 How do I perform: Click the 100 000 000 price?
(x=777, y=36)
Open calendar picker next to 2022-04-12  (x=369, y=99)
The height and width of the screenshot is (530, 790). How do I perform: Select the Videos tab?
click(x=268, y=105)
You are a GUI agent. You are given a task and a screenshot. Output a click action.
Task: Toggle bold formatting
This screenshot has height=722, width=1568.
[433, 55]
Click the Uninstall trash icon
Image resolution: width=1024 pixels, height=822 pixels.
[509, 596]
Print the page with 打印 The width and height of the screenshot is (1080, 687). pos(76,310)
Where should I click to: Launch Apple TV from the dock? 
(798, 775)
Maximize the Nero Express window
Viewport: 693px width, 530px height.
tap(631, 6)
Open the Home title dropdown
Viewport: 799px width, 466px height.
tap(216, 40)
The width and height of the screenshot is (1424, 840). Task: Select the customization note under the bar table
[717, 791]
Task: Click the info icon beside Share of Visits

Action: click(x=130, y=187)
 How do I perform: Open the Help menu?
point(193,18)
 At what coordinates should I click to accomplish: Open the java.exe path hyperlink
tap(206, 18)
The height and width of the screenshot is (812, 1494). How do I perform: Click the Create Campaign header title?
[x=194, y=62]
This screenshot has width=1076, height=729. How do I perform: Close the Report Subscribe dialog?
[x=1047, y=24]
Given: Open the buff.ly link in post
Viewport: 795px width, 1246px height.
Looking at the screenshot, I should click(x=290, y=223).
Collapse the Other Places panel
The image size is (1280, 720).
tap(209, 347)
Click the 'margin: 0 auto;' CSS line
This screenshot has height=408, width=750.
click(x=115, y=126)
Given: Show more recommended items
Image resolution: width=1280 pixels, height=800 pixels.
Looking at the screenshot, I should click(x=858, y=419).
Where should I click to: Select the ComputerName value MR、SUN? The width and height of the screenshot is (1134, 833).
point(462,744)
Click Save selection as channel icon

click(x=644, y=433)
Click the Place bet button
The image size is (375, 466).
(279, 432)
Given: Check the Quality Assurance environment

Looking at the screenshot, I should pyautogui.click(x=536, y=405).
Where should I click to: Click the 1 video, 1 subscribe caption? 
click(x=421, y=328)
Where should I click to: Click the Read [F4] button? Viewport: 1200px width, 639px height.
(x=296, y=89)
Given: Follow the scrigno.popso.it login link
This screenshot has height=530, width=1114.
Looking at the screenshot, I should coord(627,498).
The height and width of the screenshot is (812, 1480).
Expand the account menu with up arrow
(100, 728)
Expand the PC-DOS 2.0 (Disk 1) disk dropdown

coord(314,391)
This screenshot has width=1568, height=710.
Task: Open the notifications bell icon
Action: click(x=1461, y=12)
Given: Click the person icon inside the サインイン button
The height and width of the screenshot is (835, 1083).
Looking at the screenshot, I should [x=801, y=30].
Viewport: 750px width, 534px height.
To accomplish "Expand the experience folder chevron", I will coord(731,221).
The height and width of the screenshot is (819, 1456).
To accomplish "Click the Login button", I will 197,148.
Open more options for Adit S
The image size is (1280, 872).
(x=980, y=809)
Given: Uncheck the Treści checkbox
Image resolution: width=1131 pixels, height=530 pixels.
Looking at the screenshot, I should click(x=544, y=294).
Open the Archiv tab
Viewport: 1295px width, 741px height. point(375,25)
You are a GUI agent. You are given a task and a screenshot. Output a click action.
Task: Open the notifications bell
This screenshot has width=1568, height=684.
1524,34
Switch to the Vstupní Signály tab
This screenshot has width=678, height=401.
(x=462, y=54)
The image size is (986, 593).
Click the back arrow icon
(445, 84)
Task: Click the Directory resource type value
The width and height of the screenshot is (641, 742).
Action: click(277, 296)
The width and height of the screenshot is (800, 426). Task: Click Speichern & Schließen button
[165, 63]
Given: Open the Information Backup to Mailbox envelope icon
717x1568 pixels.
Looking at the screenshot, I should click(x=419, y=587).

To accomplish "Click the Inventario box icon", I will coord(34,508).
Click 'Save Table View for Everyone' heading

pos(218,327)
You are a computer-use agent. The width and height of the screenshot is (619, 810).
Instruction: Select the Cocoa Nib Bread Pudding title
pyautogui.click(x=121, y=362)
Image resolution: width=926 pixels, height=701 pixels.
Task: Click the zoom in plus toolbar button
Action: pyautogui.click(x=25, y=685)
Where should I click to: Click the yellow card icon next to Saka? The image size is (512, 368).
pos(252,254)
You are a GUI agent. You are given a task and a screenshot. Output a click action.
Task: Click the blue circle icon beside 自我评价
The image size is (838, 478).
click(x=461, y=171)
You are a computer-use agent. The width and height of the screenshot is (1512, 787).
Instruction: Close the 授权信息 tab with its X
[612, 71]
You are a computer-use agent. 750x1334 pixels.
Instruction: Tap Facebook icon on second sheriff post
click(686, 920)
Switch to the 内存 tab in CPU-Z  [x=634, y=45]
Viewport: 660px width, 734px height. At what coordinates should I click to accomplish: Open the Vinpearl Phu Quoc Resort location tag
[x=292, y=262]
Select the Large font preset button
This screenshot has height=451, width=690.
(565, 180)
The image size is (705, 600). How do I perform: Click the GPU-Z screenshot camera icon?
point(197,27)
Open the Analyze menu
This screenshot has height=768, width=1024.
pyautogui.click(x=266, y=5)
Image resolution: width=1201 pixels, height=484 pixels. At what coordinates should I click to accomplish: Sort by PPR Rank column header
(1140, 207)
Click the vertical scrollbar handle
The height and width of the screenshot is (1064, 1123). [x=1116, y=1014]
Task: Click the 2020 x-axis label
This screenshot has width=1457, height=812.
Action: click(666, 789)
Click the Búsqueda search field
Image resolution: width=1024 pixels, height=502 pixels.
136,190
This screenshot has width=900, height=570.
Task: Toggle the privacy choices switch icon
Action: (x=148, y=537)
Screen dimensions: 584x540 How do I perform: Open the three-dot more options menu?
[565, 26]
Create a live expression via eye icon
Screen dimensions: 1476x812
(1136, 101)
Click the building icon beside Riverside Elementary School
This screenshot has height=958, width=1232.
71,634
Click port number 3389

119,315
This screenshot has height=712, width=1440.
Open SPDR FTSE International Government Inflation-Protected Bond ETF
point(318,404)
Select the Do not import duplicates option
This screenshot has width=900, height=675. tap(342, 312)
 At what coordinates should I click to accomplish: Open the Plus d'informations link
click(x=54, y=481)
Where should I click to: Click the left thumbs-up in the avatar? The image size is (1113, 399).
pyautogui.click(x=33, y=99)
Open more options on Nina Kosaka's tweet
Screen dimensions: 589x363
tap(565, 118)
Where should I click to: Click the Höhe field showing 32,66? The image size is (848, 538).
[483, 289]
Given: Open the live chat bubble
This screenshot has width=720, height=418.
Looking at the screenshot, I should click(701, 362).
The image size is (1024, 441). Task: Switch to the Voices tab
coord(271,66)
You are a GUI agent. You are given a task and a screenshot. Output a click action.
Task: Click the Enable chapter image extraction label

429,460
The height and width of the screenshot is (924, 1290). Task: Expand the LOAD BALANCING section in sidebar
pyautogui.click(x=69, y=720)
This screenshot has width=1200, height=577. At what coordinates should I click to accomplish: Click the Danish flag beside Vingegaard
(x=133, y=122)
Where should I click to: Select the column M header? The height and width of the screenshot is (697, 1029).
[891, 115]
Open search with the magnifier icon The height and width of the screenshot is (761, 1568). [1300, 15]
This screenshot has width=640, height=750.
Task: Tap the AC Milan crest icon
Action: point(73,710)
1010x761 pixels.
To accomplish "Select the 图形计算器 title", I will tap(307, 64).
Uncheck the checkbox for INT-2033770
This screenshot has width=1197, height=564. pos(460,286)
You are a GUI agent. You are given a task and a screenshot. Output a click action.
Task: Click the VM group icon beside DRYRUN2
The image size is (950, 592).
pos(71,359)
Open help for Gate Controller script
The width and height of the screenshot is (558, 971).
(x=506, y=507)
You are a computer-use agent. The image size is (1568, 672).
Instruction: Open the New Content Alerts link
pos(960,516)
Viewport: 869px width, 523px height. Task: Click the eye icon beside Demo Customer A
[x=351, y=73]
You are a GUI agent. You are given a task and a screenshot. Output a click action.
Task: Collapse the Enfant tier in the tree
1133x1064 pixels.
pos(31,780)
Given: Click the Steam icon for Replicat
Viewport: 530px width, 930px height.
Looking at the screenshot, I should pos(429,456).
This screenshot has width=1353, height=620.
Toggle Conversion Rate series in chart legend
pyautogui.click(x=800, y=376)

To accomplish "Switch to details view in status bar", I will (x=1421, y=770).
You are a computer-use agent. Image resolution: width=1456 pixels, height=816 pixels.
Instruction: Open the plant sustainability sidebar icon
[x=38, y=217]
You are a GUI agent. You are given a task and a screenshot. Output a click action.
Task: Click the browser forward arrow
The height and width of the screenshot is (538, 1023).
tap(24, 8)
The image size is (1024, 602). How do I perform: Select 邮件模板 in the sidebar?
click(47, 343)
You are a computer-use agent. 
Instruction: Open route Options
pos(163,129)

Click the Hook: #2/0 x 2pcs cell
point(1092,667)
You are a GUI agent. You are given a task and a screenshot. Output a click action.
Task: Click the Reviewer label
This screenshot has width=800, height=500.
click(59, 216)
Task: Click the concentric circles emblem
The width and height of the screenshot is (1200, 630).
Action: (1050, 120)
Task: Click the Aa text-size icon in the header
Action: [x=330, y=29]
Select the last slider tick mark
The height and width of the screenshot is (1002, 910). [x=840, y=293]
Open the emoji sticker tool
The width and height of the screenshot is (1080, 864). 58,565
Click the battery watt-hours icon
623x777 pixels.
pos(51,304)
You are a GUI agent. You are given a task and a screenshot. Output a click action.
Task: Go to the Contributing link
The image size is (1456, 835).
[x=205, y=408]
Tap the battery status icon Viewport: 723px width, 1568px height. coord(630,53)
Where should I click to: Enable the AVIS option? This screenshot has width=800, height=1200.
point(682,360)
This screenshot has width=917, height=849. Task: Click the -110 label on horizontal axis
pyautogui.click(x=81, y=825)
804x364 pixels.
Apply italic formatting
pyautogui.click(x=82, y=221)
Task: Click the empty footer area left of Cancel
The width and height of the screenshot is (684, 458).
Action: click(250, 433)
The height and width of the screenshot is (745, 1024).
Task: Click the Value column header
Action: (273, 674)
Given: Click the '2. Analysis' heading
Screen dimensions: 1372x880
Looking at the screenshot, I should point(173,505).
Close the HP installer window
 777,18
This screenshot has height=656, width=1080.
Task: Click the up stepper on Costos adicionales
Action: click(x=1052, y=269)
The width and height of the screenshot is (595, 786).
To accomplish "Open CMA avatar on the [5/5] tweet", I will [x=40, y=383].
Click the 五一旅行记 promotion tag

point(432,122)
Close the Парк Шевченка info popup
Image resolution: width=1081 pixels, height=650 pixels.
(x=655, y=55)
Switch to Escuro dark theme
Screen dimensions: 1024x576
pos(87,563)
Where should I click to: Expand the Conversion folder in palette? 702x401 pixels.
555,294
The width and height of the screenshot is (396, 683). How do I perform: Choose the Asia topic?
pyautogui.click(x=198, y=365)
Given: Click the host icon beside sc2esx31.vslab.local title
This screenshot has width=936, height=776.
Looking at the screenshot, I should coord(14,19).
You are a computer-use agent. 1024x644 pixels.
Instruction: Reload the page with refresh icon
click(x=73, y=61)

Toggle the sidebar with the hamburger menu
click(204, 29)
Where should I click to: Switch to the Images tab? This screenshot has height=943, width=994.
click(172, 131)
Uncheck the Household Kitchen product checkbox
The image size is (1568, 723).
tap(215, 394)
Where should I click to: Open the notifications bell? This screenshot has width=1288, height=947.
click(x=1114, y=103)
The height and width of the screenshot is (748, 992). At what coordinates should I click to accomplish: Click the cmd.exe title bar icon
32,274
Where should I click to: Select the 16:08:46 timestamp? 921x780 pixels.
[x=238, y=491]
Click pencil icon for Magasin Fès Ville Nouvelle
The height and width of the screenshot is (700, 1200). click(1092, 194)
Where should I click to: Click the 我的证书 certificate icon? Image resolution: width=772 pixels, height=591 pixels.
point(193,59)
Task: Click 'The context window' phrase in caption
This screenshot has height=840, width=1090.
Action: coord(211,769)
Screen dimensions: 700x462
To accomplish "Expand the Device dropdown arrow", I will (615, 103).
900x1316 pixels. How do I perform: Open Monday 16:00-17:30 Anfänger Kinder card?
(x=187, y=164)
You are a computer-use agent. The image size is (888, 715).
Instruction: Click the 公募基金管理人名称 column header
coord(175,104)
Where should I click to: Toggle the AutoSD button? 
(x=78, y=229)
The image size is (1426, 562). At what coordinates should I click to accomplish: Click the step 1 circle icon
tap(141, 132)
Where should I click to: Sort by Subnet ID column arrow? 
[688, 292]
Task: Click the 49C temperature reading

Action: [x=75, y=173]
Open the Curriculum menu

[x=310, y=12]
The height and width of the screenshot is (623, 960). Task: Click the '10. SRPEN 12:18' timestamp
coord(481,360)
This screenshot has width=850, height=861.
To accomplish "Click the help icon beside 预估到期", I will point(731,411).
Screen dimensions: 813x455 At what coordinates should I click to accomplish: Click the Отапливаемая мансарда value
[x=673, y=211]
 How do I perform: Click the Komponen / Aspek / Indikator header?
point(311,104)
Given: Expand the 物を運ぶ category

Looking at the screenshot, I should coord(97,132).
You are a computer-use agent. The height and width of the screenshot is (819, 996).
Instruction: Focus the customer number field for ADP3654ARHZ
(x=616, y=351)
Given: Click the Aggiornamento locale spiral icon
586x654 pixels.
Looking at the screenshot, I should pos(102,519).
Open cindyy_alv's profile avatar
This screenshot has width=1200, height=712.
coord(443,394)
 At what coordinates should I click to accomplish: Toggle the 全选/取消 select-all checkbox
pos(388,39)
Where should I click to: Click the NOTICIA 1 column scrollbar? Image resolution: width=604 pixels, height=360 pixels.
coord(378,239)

Goal of the exercise:
Some lines of the records above contain the word "live". How many are there? Reply with the number alone.

Exercise output:
2